Research Paper Volume 13, Issue 7 pp 9960—9975
Integrative radiogenomics analysis for predicting molecular features and survival in clear cell renal cell carcinoma
- 1 Department of Biotherapy, Cancer Center, State Key Laboratory of Biotherapy, West China Hospital, Sichuan University, and Collaborative Innovation Center, Chengdu, China
- 2 West China School of Medicine, West China Hospital, Sichuan University, Chengdu, China
Received: December 11, 2020 Accepted: February 18, 2021 Published: March 26, 2021https://doi.org/10.18632/aging.202752
How to Cite
Copyright: © 2021 Zeng et al. This is an open access article distributed under the terms of the Creative Commons Attribution License (CC BY 3.0), which permits unrestricted use, distribution, and reproduction in any medium, provided the original author and source are credited.
Objectives: To assess the feasibility of predicting molecular characteristics by computed tomography (CT) radiomics features, and predicting overall survival (OS) using combination of omics data in clear cell renal cell carcinoma (ccRCC).

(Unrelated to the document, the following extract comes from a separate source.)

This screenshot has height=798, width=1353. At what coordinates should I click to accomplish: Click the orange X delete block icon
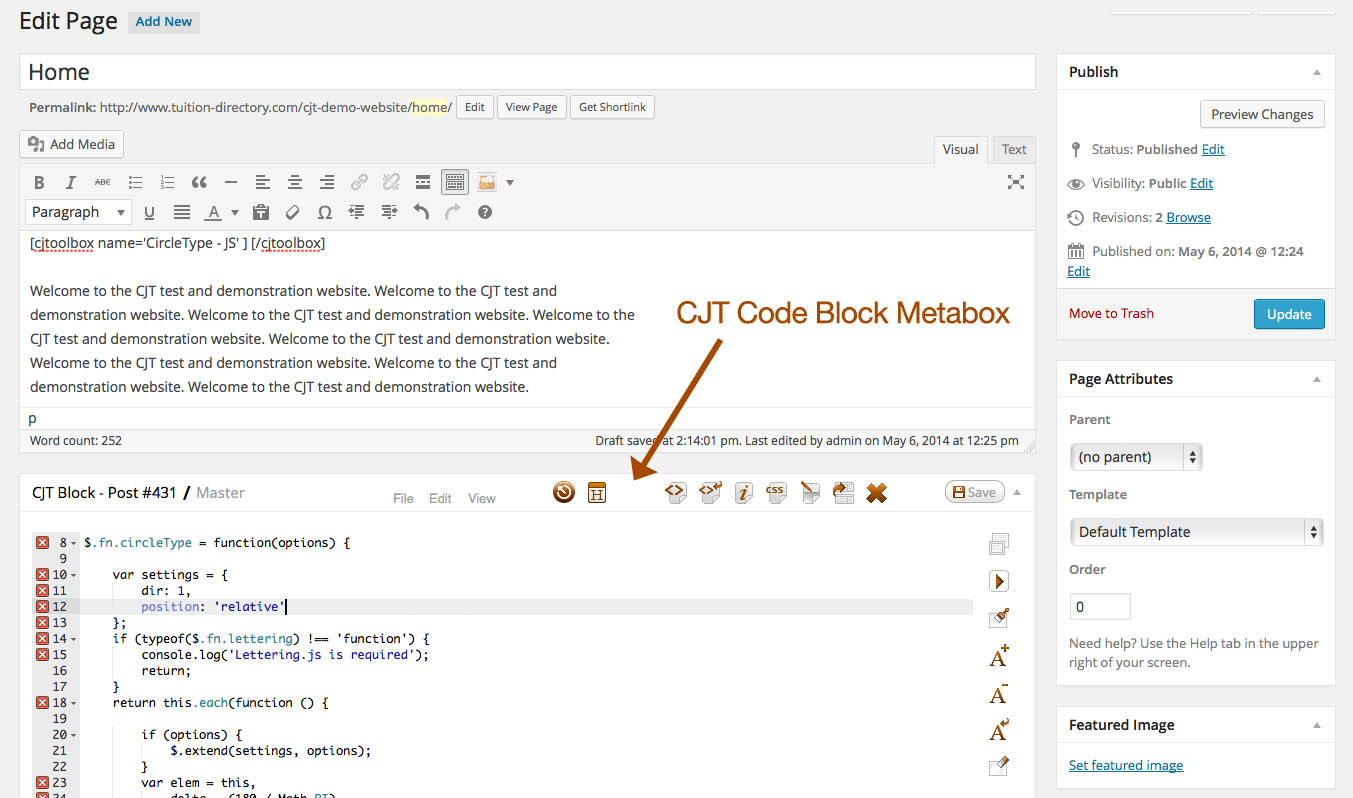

Methods: Genetic data of 207 ccRCC patients was retrieved from The Cancer Genome Atlas (TCGA) and matched contrast-enhanced CT images were obtained from The Cancer Imaging Archive (TCIA). Another cohort of 175 ccRCC patients from West China Hospital was used as external validation. We first applied radiomics features and machine learning algorithms to predict genetic mutations and mRNA-based molecular subtypes. Next, we established predictive models for OS based on single omics, combined omics (radiomics+genomics, radiomics+transcriptomics, radiomics+proteomics) and all features (multi-omics).
Results: Using radiomics features, random forest algorithm showed good capacity to identify the mutations VHL (AUC=0.971), BAP1 (AUC=0.955), PBRM1 (AUC=0.972), SETD2 (AUC=0.949), and molecular subtypes m1 (AUC=0.973), m2 (AUC=0.968), m3 (AUC=0.961), m4 (AUC=0.953). The TCGA cohort was divided into training (n=104) and validation (n=103) sets. The radiomics model had promising prognostic value for OS in validation set (5-year AUC=0.775) and external validation set (5-year AUC=0.755). In the validation set, the radiomics+omics models enhanced predictive accuracy than single-omics models, and the multi-omics model made further improvement (5-year AUC=0.846). High-risk group of validation set predicted by multi-omics model showed significantly poorer OS (HR=6.20, 95%CI: 3.19-8.44, p<0.0001).
Conclusions: CT radiomics might be a feasible approach to predict genetic mutations, molecular subtypes and OS in ccRCC patients. Integrative analysis of radiogenomics may improve the survival prediction of ccRCC patients.
ccRCC: clear cell renal cell carcinoma; GLCM: gray-level co-occurrence matrix; GLDM: gray-level dependence matrix; GLRLM: gray-level run length matrix; GLSZM: gray-level size zone matrix; NGTDM: neighborhood gray tone difference matrix; GBDT: gradient boosting decision tree; LASSO: least absolute shrinkage and selection operator; RF: random forest; XGBoost: extreme gradient boosting; AdaBoost: adaptive boosting; LR: logistic regression; DT: decision tree; SVM: support vector machine; NB: naive Bayesian; KNN: K-nearest neighbor; DEGs: differently expressed genes.